Stinks and Corruptions no Retardments are
To His productive Power, who derives
Through Putrefaction's pipes, and kindles there
The life his Love to all his Creatures gives.
For by his Law, which brooks no Violation,
Corruption Mother is to Generation.

The stone removed, and their Cave laid ope,
Jesus, of Life arid Death the mighty King,
With awful Majesty first lifted up
His hand, and then his Voice, whose thunder rung
In these sublime imperious Words, which Earth
And Heav'n obeyed, Lazarus come forth.

Imperious Words indeed; which reach'd and rous'd
The Soul imbosomed in Abraham's Bay;
From whence as in exultant haste it loos'd,
The complemental Patriarch, they say,
Three Kisses gave it, and intreated it
To bear those Tokens unto Jesu's feet.

But at the trembling Cave arriv'd, it found
What there those fate-controlling Words had done;
Shatter'd and scatter'd all about the ground
Lay adamantine Chains which Death had on
The Carcasse heap'd; broke was that Cloud of Lead
Which roll'd cold Night about the Eyes and Head.

Away the frighted Worms scrambled amain;
Corruption bled her self into a hole,
To sneak aside pale Ghastlyness was fain;
Stark frozen Stiffness felt its thaw, and stole
Far from the Corps; Death sate lamenting by
To see that what he slew, now must not die.

Heat, Vigor, Motion, hover'd round about,
Attending when the Soul her place would take:
And she, as quick's her own most sudden
Thought Flew strait into the Heart, and there awoke
The sleeping Blood: When lo, whilst yet the sound
Of Jesu's Voice did in the Tomb rebound.

Out Lazarus leaps: O what Amazement now
On all Spectators seiz'd! they start, they stare,
They gape, they doubt, they hope, they fear, they throw
Their arms wide open, and divided are
'Twixt wondering at Lazarus, and at Him
Whose Word Mortality's strong tide could stem.

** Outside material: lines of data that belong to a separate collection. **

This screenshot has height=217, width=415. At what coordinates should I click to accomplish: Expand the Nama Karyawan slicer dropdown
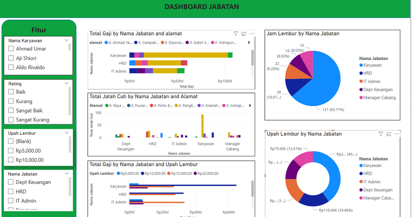(67, 40)
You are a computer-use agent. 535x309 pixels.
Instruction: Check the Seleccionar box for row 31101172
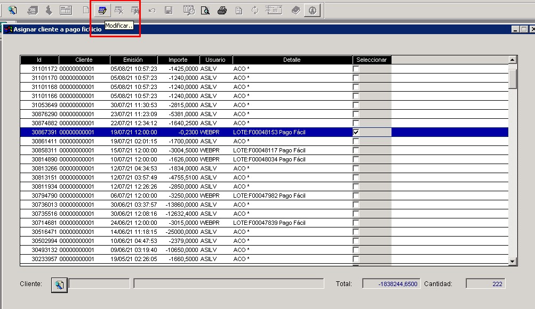point(356,69)
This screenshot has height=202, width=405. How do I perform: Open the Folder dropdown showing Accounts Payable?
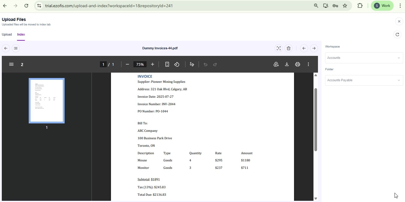(364, 80)
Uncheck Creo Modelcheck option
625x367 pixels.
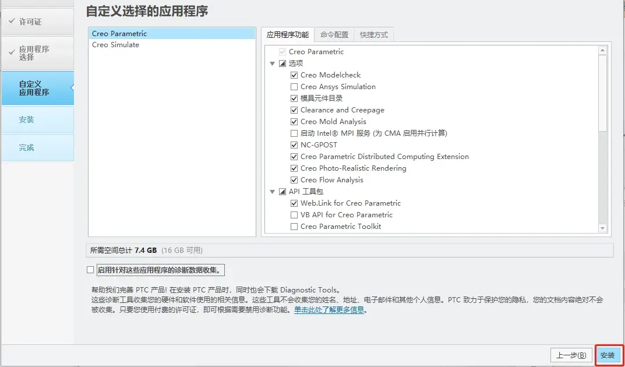point(294,75)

Out Lazarus leaps, though snarl'd fast and ty'd
Up in his funeral cloths: for why should he
Be by these slender ligaments deny'd
Free passage, whom the stout Conspiracy
Of all Death's massy chains could not compel
A pris'ner in his sepulchre to dwell!

Out Lazarus leaps; and full as fresh and fair
As summer flowers spring from their winter bed,
Which at their rising, through the purest air
A daintier gale of fragrant Odours shed:
Nice jealous Martha needs not doubt but he
Is now as wholesom and as sweet as she.

But wonder not why Jesus back would call
His Friend who lay compos'd in rest and peace,
To this tumultuous World, which seems to all
Heav'n-aiming Saints the sink of Wretchedness;
Whence, till by falling to their graves they rise,
They count their Death lives, and their Life but dies.

For seeing now Himself was breathing here,
His Breath perfum'd the Earth with heav'nly Bliss;
His face was Rest's and Pleasure's fairest sphere;
Musick, his Words; his Presence, Paradise.
And where soe'r he is, his friends he warms
With dearer Joys and Peace than Abraham's arms.

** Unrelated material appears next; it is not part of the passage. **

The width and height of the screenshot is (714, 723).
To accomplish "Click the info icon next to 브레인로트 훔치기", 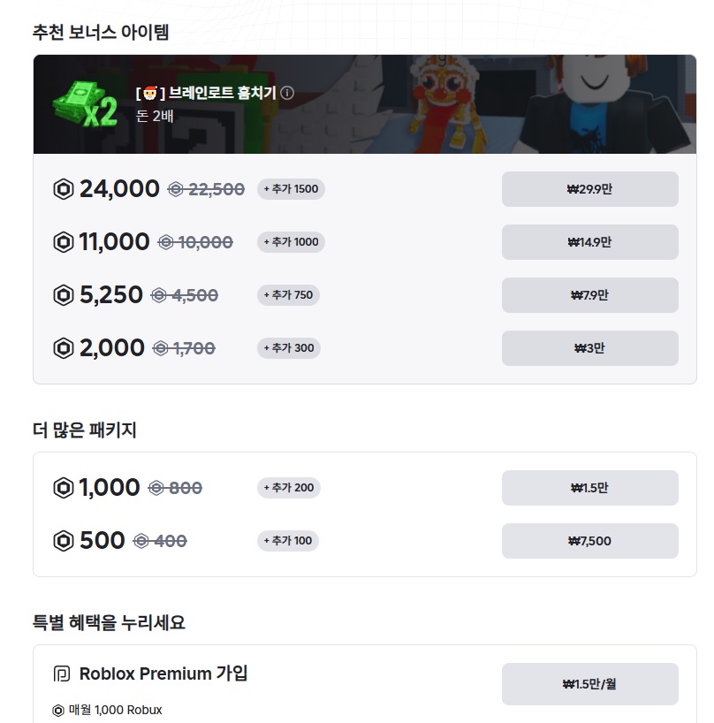I will point(287,93).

Alas 'twas Abraham's proudest Wish, that he
Might see, what Lazarus freely now beheld,
Him, and his Wonders, whose Benignity
All faithful Souls with Satisfaction fill'd
Who to his Foes his tender favour spread;
With health reliev'd the sick; with life the Dead.

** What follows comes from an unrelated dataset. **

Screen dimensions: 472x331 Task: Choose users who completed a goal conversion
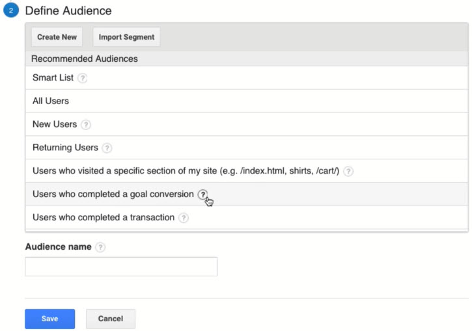click(113, 194)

Such, Psyche, were those Arts and Acts, whereby
Thy Savior to his World himself indear'd;
But in so vast a multiplicity
That were they all distinctly register'd,
That World's whole bounds would not suffficient be
To find those only Books a Library.

And what meant these miraculous Dispensations
But his Affection to proclaim intire?
No royal Suter by such Demonstrations
E'r sealed to his Queen his true Desire;
As here the Prince of heav'n display'd, to prove
How with all Human Souls he was in love.

Here Phylax clos'd his ruby lips; and She
Who all this while upon his tongue attended
Both with her ears and heart, was griev'd to see
His high and sweet Discourse so quickly ended:
Yet glad for what sh' had heard, her Modesty
Paid him her maiden thanks upon her knee.